(415 ILCS 130/25)
Sec. 25.
Findings and recommendations to the Governor.
(a) Upon completion of the public hearings conducted pursuant to subsection
(c) of Section 20, the House Committee and Senate Committee shall
each prepare
a report containing its findings and recommendations concerning the proposed
memorandum of understanding or State Implementation Plan and alternate
strategies. The reports shall also
contain findings and recommendations concerning the relative net costs and net
benefits which might result from implementation of the emission reduction
strategies identified in the memorandum of understanding or State
Implementation Plan, contrasted with
those that might result from implementation of the alternate strategies.
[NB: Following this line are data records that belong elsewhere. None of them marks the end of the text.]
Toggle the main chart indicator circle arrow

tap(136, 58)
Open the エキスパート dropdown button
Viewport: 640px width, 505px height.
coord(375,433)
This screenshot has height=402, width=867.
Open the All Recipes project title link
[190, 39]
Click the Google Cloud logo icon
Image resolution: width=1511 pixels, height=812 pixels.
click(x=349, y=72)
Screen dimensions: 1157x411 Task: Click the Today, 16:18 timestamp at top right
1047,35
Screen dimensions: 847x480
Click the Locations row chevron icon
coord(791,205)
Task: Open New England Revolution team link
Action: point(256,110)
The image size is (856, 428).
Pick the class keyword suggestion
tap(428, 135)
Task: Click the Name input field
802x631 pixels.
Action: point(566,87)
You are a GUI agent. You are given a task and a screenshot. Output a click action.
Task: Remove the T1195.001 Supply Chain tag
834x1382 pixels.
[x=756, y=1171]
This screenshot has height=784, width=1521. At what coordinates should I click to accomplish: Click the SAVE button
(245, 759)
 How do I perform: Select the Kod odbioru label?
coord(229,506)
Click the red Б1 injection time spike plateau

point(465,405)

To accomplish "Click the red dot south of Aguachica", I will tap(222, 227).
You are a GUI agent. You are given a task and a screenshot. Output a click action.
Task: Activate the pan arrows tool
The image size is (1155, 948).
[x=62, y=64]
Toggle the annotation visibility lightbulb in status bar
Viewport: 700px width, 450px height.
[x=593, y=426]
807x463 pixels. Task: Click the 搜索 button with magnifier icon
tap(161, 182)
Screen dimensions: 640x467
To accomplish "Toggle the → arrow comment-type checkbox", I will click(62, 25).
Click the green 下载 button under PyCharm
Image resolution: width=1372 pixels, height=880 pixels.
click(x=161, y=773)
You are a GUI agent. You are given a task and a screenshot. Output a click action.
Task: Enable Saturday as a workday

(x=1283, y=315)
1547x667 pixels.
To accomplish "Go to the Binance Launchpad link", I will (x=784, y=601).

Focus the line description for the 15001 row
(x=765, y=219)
The
recommendations may include suggested modifications to the terms or
applicability of the memorandum of understanding or State Implementation
Plan.
(b) Upon completion of the reports, the House Committee and Senate Committee
shall forward the reports to the Speaker of the House and the Senate President,
respectively.
(c) Upon receipt of the reports submitted pursuant to subsection (b) of this
Section, the Speaker of the House and the Senate President shall forward the
reports to the Governor for his or her further consideration or action that may
be
warranted.
(d) In the absence of a resolution or other act of the Illinois General
Assembly approving a State Implementation Plan for Illinois relating to ozone,
the Director of the Illinois Environmental Protection Agency shall not submit
to the United States Environmental Protection Agency a State Implementation
Plan relating to ozone attainment that would impose emission controls in
Illinois more stringent than necessary for Illinois to demonstrate attainment
with a national ambient air quality standard for ozone, unless it can be shown
(i) that man-made emissions from man-made sources located within Illinois
contribute significantly to nonattainment or inability to maintain an ozone
standard in another nonattaining state and (ii) that feasible emission
reductions in the other nonattaining state, absent the more stringent emission
controls in Illinois,
would not permit that state to demonstrate attainment and maintenance of the
national ambient air quality standard for ozone.